Lowering your car insurance premium (without reducing the level of cover) should be the goal of every motorist. There are three factors which make a big difference to the price you pay for your motor policy:
- Your address.
Unfortunately, besides moving house (and postcode area) there is nothing you or anybody else can change about the above. So, what we need to focus on are the factors insurers use when determining your premium – that we can do something about.
1. Shop around! Approximately three quarters of all drivers will renew with their existing insurer. No, no, no! By all means if you are happy with your current insurer – stay with them – but only after considering quotes (with like-for-like cover) from othe providers. It could save you 25% over your current premium!
2. If you haven’t previously considered buying your new policy on the internet, then now is the time to take the plunge. It could mean savings of up to 15%.
3. Choose your new vehicle with care, with one eye on the car insurance group the car will fall into. Each group is assigned a number from 1 to 20, enabling each vehicle model to be accurately banded with cars of similar characteristics. The insurance group number rises according to relevant engine size, and performance of the car. The higher the insurance group the more relatively expensive it is likely to be to insure the vehicle!
4. Where do you leave your vehicle overnight? Garaging your car or parking off-street could cut your premium by up to 10%. Insurers will also take into conisderation if you fit a security device such as a steering lock or immobiliser.
5. If your car is of low value consider taking out third party fire and theft insurance as against fully comprehensive cover.
6. Insurance companies spend millions of pounds every year on expensive television, newspaper and glossy magazine advertising. Be wary of extravagant claims for a lower premium and generally sceptical over specialist insurers, who claim to offer the best deal just because they serve only a particular niche of the market.
7. Consider the savings and cover levels offered by policies such as Norwich Union Simple Cover, or Pay As You Drive car insurance.
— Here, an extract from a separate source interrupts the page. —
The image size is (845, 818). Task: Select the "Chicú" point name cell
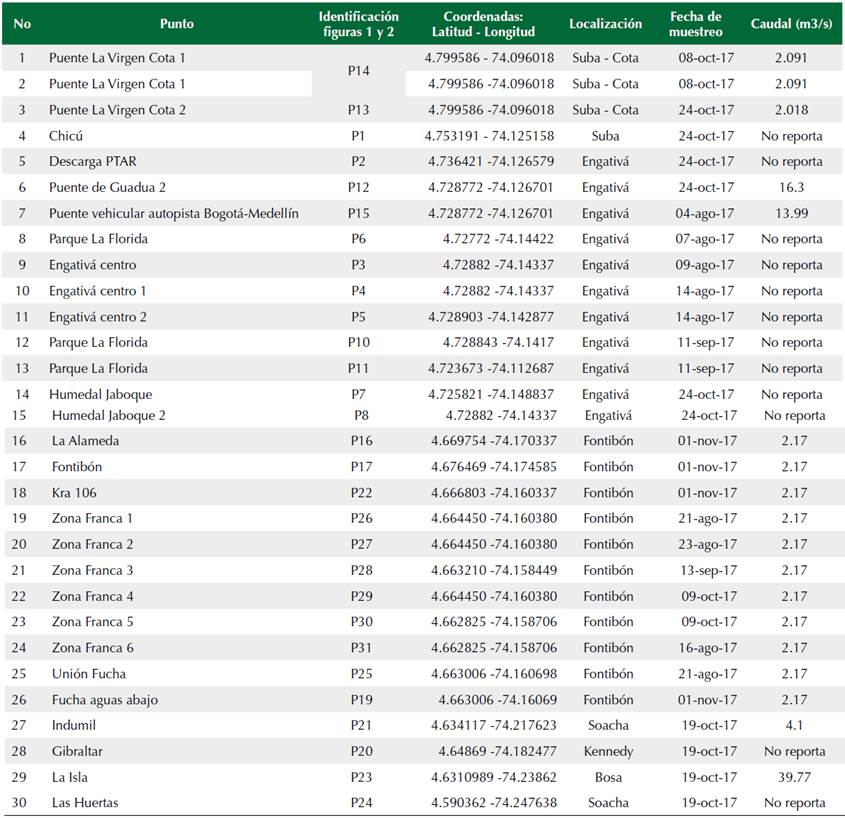(66, 136)
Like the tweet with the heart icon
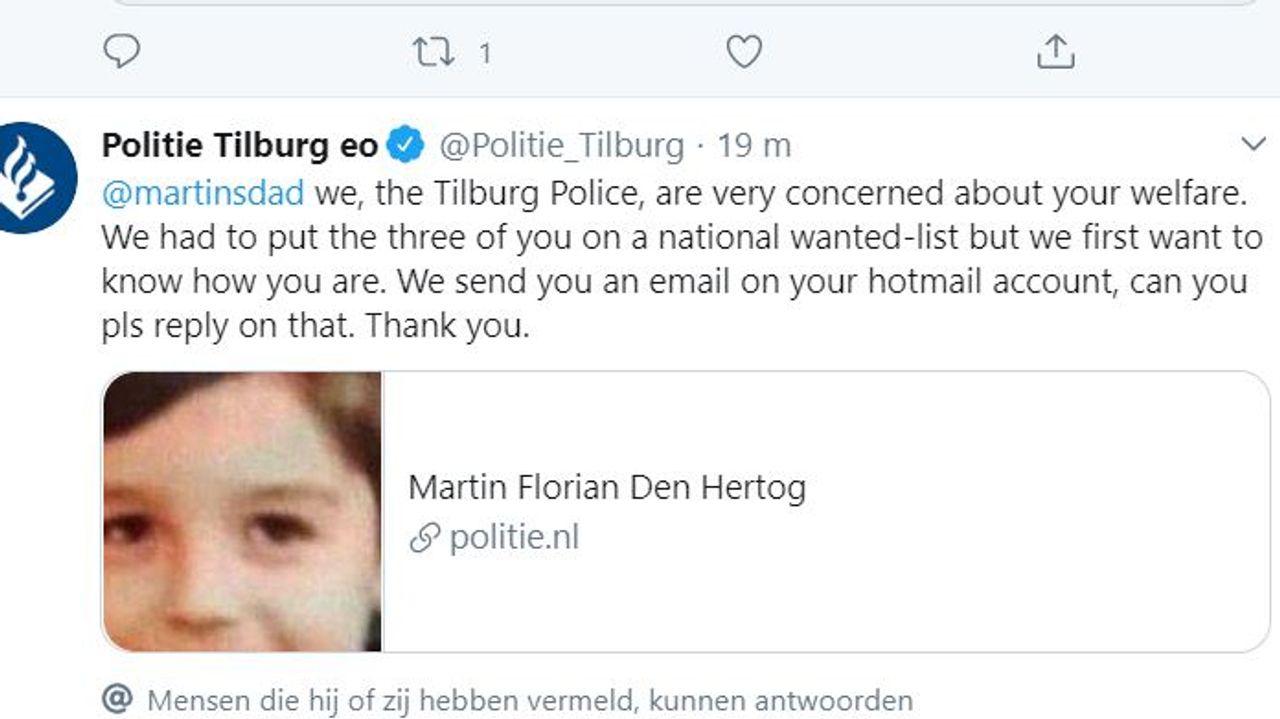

8. Young drivers are traditionally hammered when insuring their vehicle. Unfortunately insurers are unlikely to devise a policy which significantly undercuts what is already available. One option if you are in your teens or early twenties could be to piggyback on your parents’ motor insurance.
9. Spreading the cost of your policy using direct debit over 10/12 months can seem like a sensible option. However, most insurance companies will charge you extra for the privilege. Where possible always pay your premium in full.
10. HAGGLE for the best price – If you don’t ask you won’t get!